Optimal Design of Photovoltaic Connected Energy Storage System Using Markov Chain Models

This study improves an approach for Markov chain-based photovoltaic-coupled energy storage model in order to serve a more reliable and sustainable power supply system. In this paper, two Markov chain models are proposed: Embedded Markov and Absorbing Markov chain. The equilibrium probabilities of the Embedded Markov chain completely characterize the system behavior at a certain point in time. Thus, the model can be used to calculate important measurements to evaluate the system such as the average availability or the probability when the battery is fully discharged. Also, Absorbing Markov chain is employed to calculate the expected duration until the system fails to serve the load demand, as well as the failure probability once a new battery is installed in the system.

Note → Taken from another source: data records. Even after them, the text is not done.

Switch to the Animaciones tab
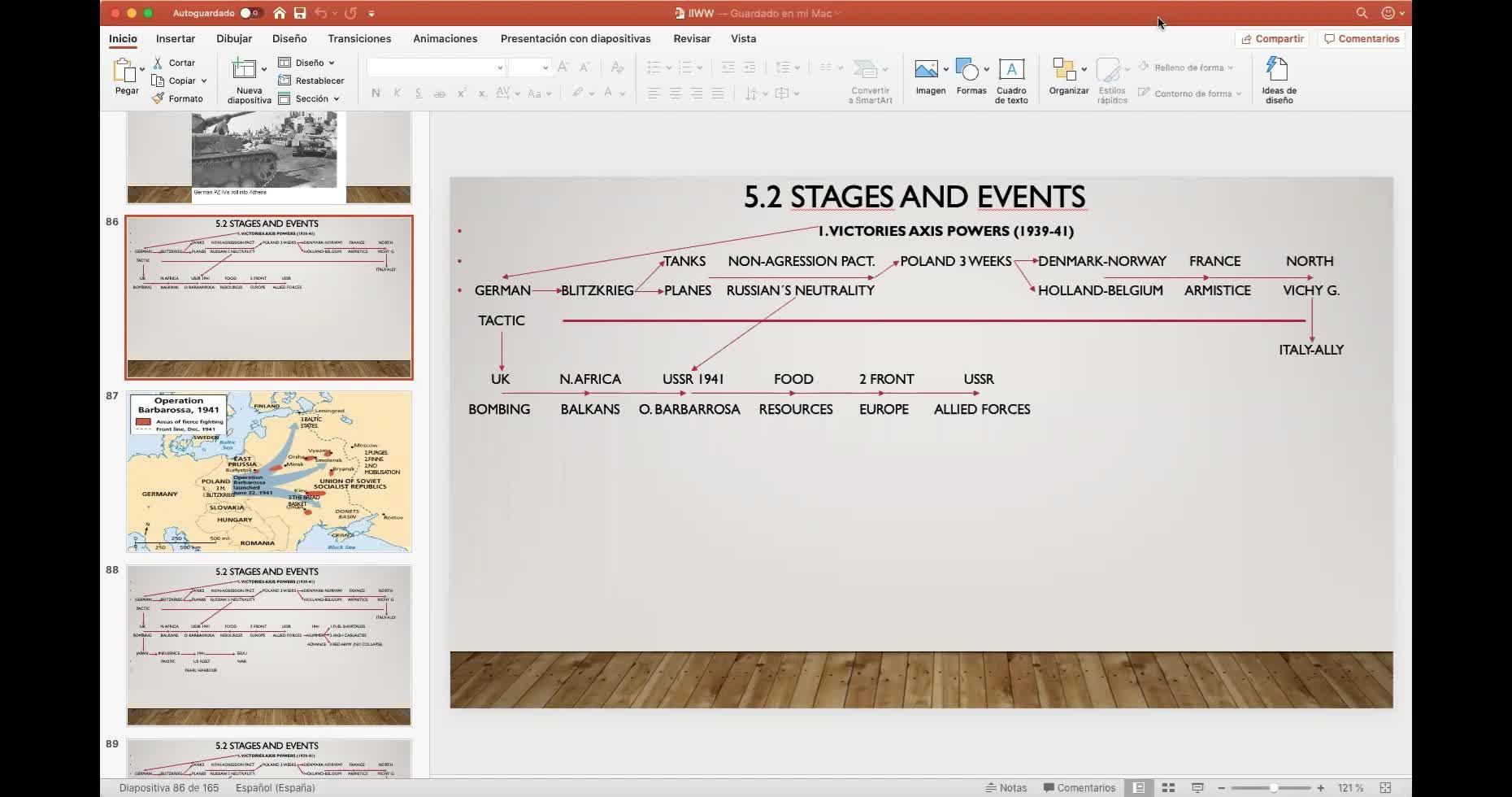The width and height of the screenshot is (1512, 797). tap(445, 38)
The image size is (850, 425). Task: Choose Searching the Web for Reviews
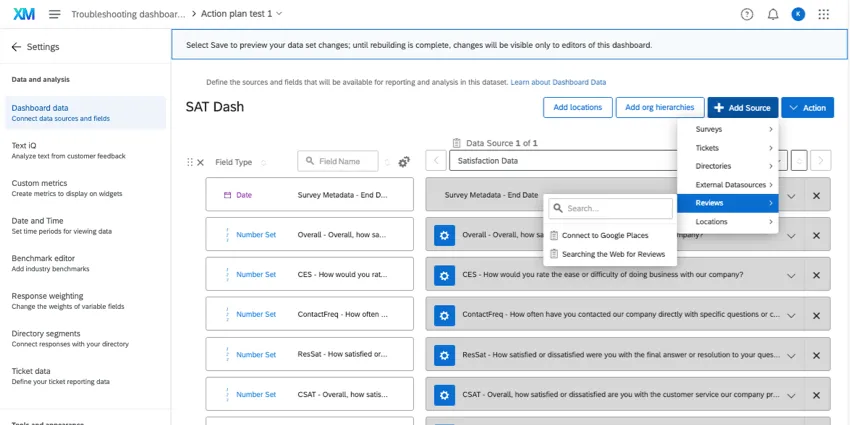[612, 254]
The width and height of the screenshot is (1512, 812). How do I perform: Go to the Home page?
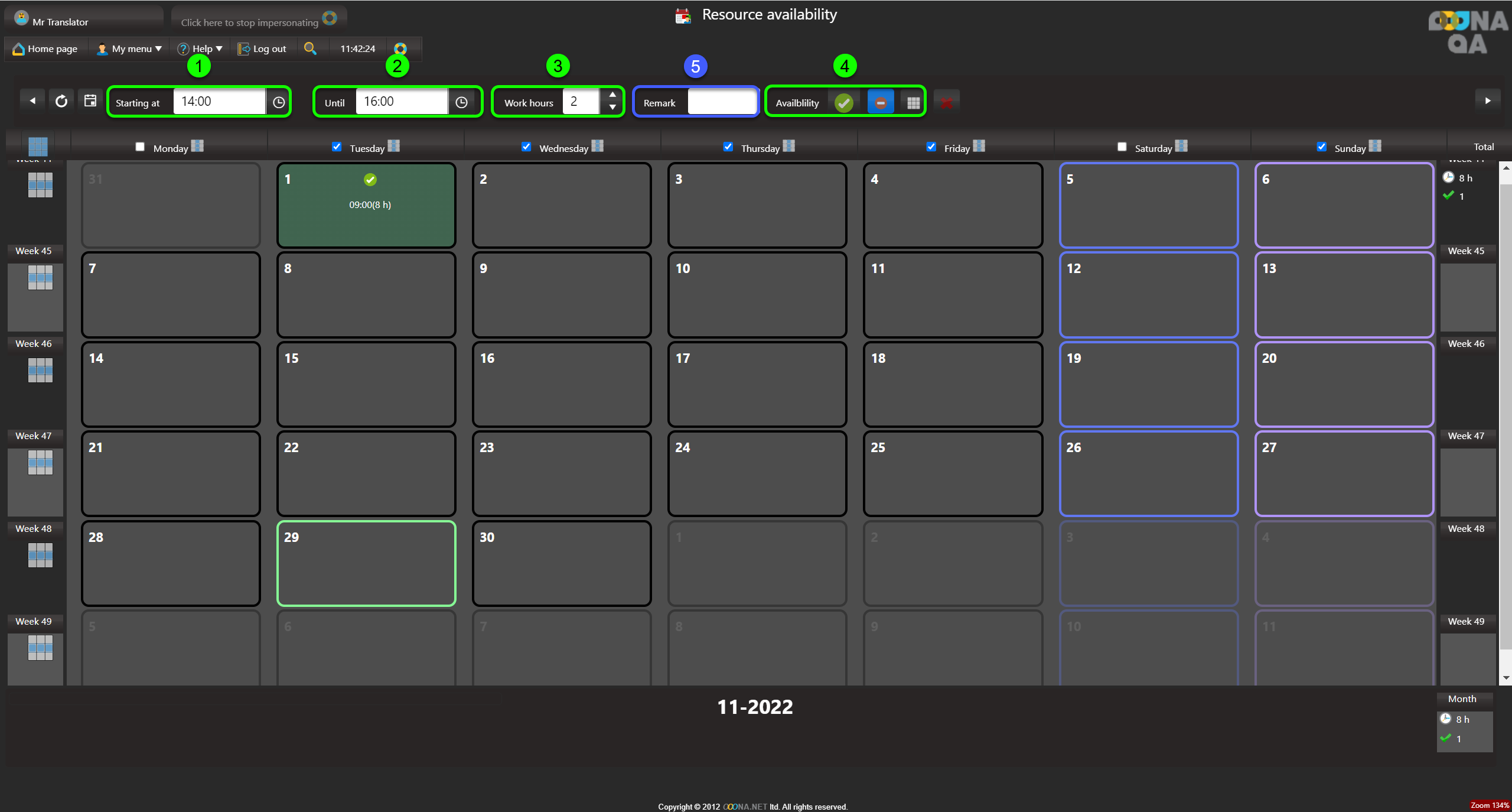pos(45,49)
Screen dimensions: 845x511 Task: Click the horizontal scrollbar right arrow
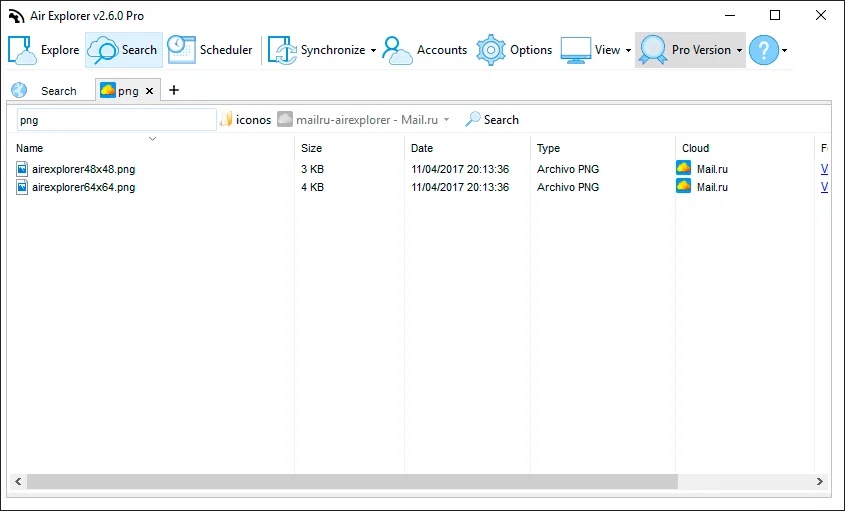[x=820, y=481]
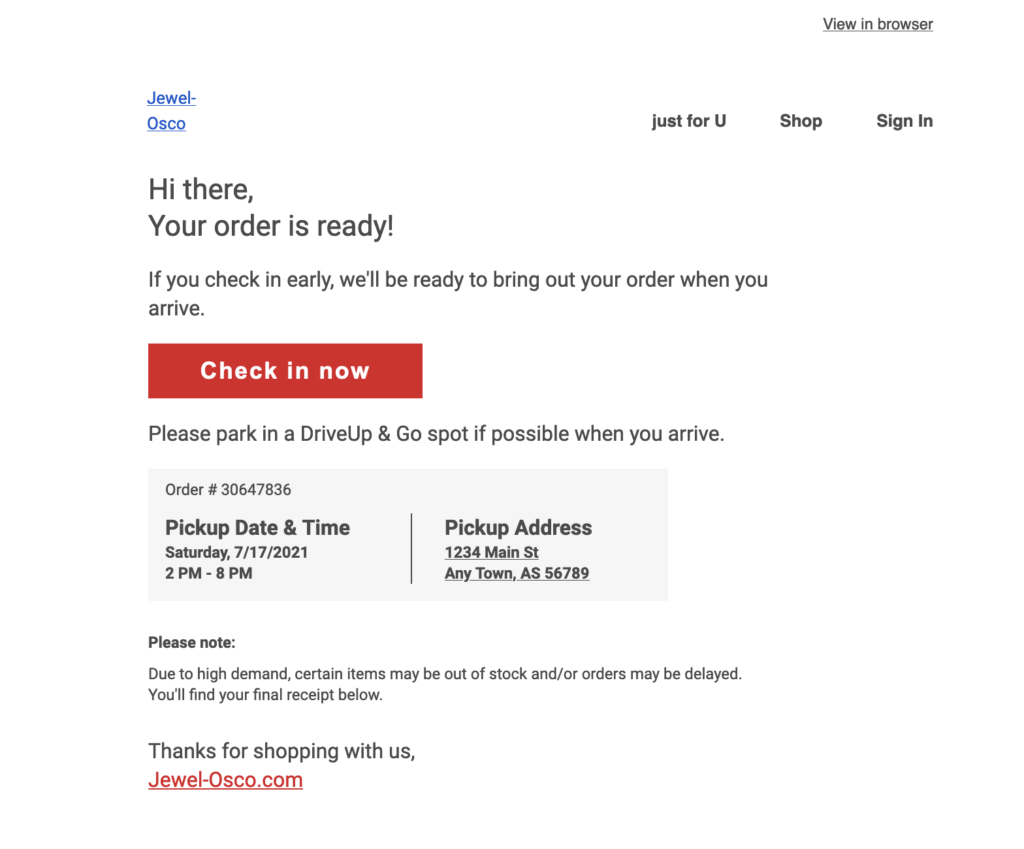The height and width of the screenshot is (849, 1024).
Task: Visit Jewel-Osco.com from the email footer
Action: (225, 780)
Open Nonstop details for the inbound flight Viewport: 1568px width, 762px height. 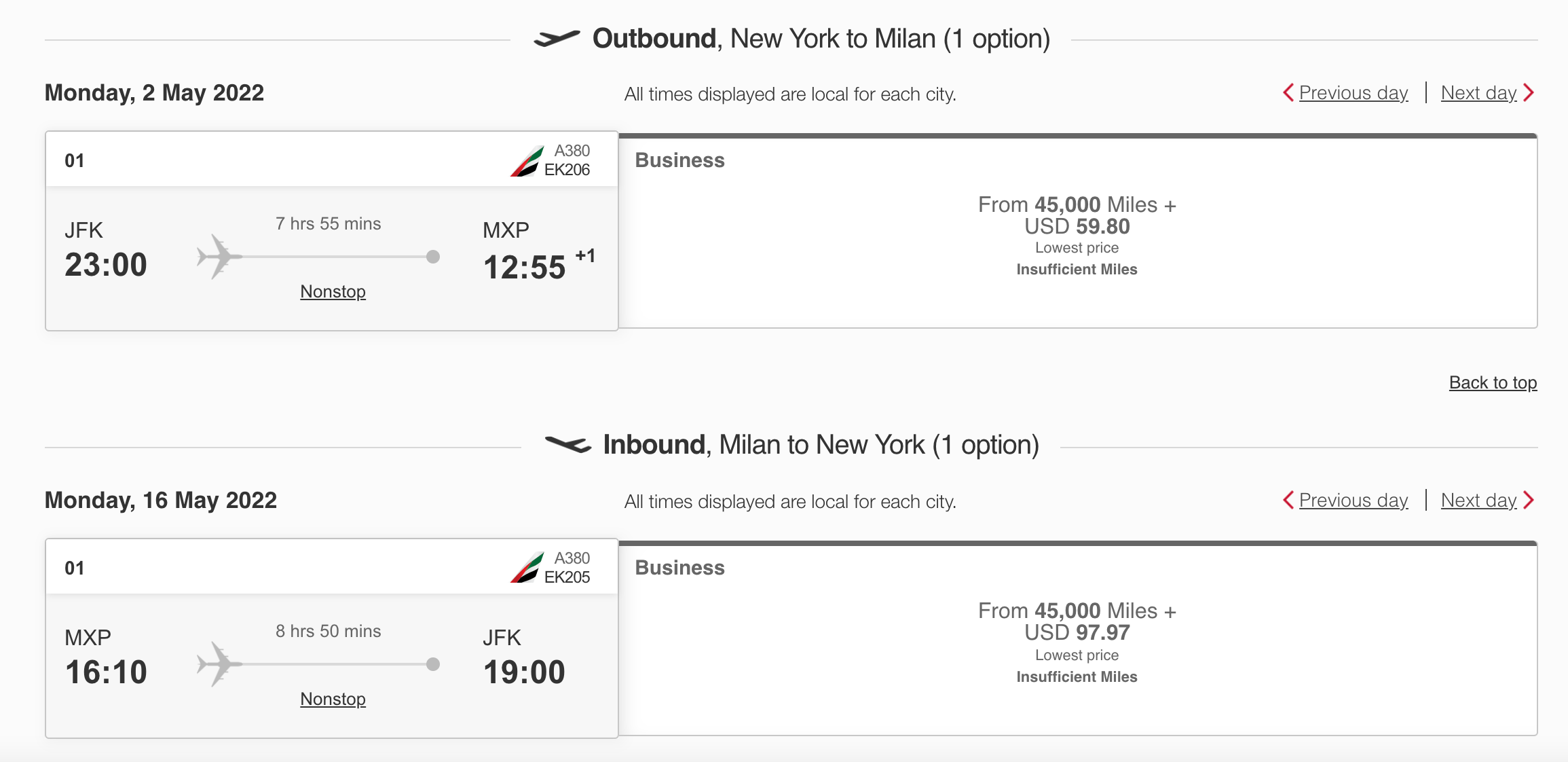(x=332, y=699)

The results show that the optimal condition for satisfying the availability of 3 nines (0.999), with an average load usage of 1209.94 kWh, is the energy storage system capacity of 25 MW, and the number of photovoltaic modules is 67,510, which is considered for installation and operation cost. Also, when the initial state of charge is set to 80% or higher, the available time is stable for more than 20,000 h.

Automated summary

This study proposes two Markov chain models, Embedded Markov and Absorbing Markov chain, to improve the reliability and sustainability of photovoltaic-coupled energy storage system. The models can help evaluate important measurements and determine the optimal system parameters combination.